彼らが降らせた花の雨は、彼らの命そのもの。
目にする者に悦楽を与え、悪業から引き離すとされる、真っ白な花――……。
「盤臺峰を支えていた世界樹の花だというこれを、後世の人間たちは〝天花〟と称した」
夜深藍が去り行く西の空に、有明の月。
東の淵を熾紅が染め、ついに目を開いた太陽から、七色の輝きを放つ黄金の暁光が放たれ、崩壊する常世の様子を克明にしていく神代終焉の刻――――、
「紫天穹に突如として鳴り響いた鐘により、〝明か時〟が告げられた――――」
《 散らせ、散らせ! なんとめでたい日であろうか――…… 》
砂金のきらめきを弾き、虚無を映す下界一面にできた水鏡に、はらはらと、その花びらは舞い散った。

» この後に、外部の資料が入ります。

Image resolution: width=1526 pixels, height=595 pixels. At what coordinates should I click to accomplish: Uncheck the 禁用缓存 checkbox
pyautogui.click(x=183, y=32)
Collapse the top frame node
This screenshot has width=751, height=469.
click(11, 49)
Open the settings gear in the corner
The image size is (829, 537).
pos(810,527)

あらん限り、永遠を象徴するかの如く、降り続けた――――……。
「盤臺峰を支えていた世界樹と、悠久の象徴であった常磐の大山が崩れ行く明けの空に、氷刃を閃かせて飛び交った無数の影――――、それが俺たちの祖先……」
夜覇王樹の民だ―――。
――【 ちなみに 】――
●世界の民は後の北紫薇穹〈ほくしびきゅう〉、南壽星海〈みなみじゅせいかい〉、東扶桑山〈ひがしふそうざん〉、西閻浮原〈せいえんぶげん〉の四圏に分断され、混沌という激流に呑まれた神々は、新たな宿地をめぐる熾烈な戦いの火蓋を切らされた。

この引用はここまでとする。